> [Provided passage]:
# Car Hire



## mrred99 (May 9, 2008)

Looking for car hire in Larnaca? anyone recommend a good one?

Thanks


----------



## BabsM (May 24, 2008)

We haven't found a consistently good one. Avis, Sixt and Hertz who have booths at the airport are generally reliable but much more expensive than some of the local firms. We have had good cars from Stavros Koukounis at a good price but someone we recommended him to wasn't pleased with theirs.


----------



## mrred99 (May 9, 2008)

no worries thanks !!! 

as always very helpful !!!


----------



## jeffrey Streets (Dec 17, 2007)

*Larnaca car hire*

HI,

I have hired many cars from the airport some on-line prior to the trip and others when I arrive. If you bargain when you arrive you may get a good discount but it depends on what type you want. I tend to go for the 4x4 which are normally expensive, but with a good discount.

Your better off getting from the airport for convenience as the taxi there and back could pay for a couple of days hire. Along the coast road heading out of Larnaca there are a few small ones which may be cheaper, but do you really want to waste your time hunting for the cheapest. Which may not be the best in the event of an incident.

Spend some time on line and search the web for airport hire. Biggest draw back....finding the bloody entrance to the car hire when returning the car back. Also, they dont come out sometimes to check the car for damage so do it before you leave the airport.

I am finally buying a car as hiring all the time is expensive.

Drive with care.


----------

> [Work to be completed]: Could you write out the car hire thread from "## jeffrey Streets" up to and including "a good discount.", replacing "4x4" with "SUV"? The material that follows plays no part in what you are asked to do.

> [Given material]:
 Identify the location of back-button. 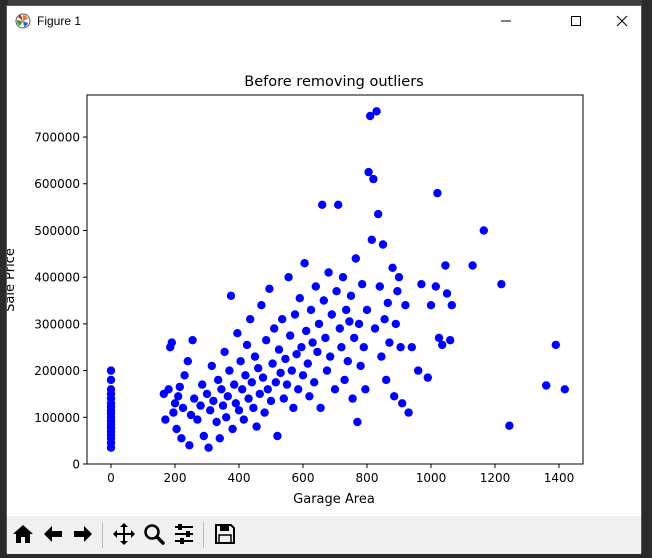
(53, 534).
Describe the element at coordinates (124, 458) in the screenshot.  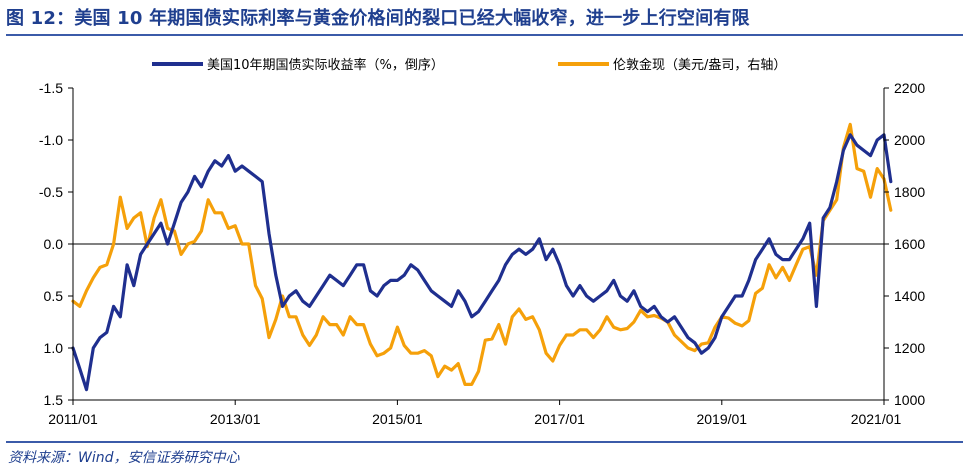
I see `source-note: 资料来源：Wind，安信证券研究中心` at that location.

> [Answer section]:
## jeffrey Streets (Dec 17, 2007)

*Larnaca car hire*

HI,

I have hired many cars from the airport some on-line prior to the trip and others when I arrive. If you bargain when you arrive you may get a good discount but it depends on what type you want. I tend to go for the SUV which are normally expensive, but with a good discount.